◆ Document excerpt:

══════════

This novel contains more of your life than usual. Was that a challenge or a pleasure?

I’ve had a sneaking admiration and a distrust at the same time of authors who endlessly plunder their life. I dedicated myself to a lifetime of invention, even though little bits of my life would sneak in. But this time I thought I’m going to take my entire existence and wind it into a fiction.

I knew I wanted to write about my lost brother. [McEwan discovered late in life that he had a brother whom his parents gave up for adoption before they were married.] That story is so much about the intrusion of public events — the Second World War — into ordinary people’s lives. And I wanted to write about the Suez Canal incident, which had a huge impact on my life: I found myself in this army camp like Roland does; my father was busy, my mother was away, and I ran free for 10 days with a couple of friends. In the course of writing those scenes I realized one reason I became a writer was to stay available for adventures. It was rooted in this idea that I touched heaven and freedom in that camp.

Still, much of it is fiction. The three most important women in Roland’s life are all totally fictitious. But I really wanted to inhabit this character so for certain scenes I stopped myself doing the usual thing of making notes about how the scenes might go and I would get to them empty-handed. It was a very different writing experience.

The sexual abuse, which is also fictitious, haunts the novel. Was childhood trauma a central theme?

You could say instead of trauma it’s experience. All of us have difficulties in our lives and my sense of it is that they’re never solved, they just become part of the baggage you carry on your back. Roland is not ruined entirely by being sent away to boarding school, but it makes major shifts for him later on. He is not wrecked by his sexual abuse, but his life is certainly diverted from the track he might have expected.

══════════

◆ Supplied data:
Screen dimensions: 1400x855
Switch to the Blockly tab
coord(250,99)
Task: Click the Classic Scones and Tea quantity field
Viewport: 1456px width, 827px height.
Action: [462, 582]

══════════

◆ Task goal: In the interview excerpt, for how many days did the speaker run free with friends in the army camp during the Suez Canal incident? The data is not needed here.

◆ Result for this exercise: 10 days.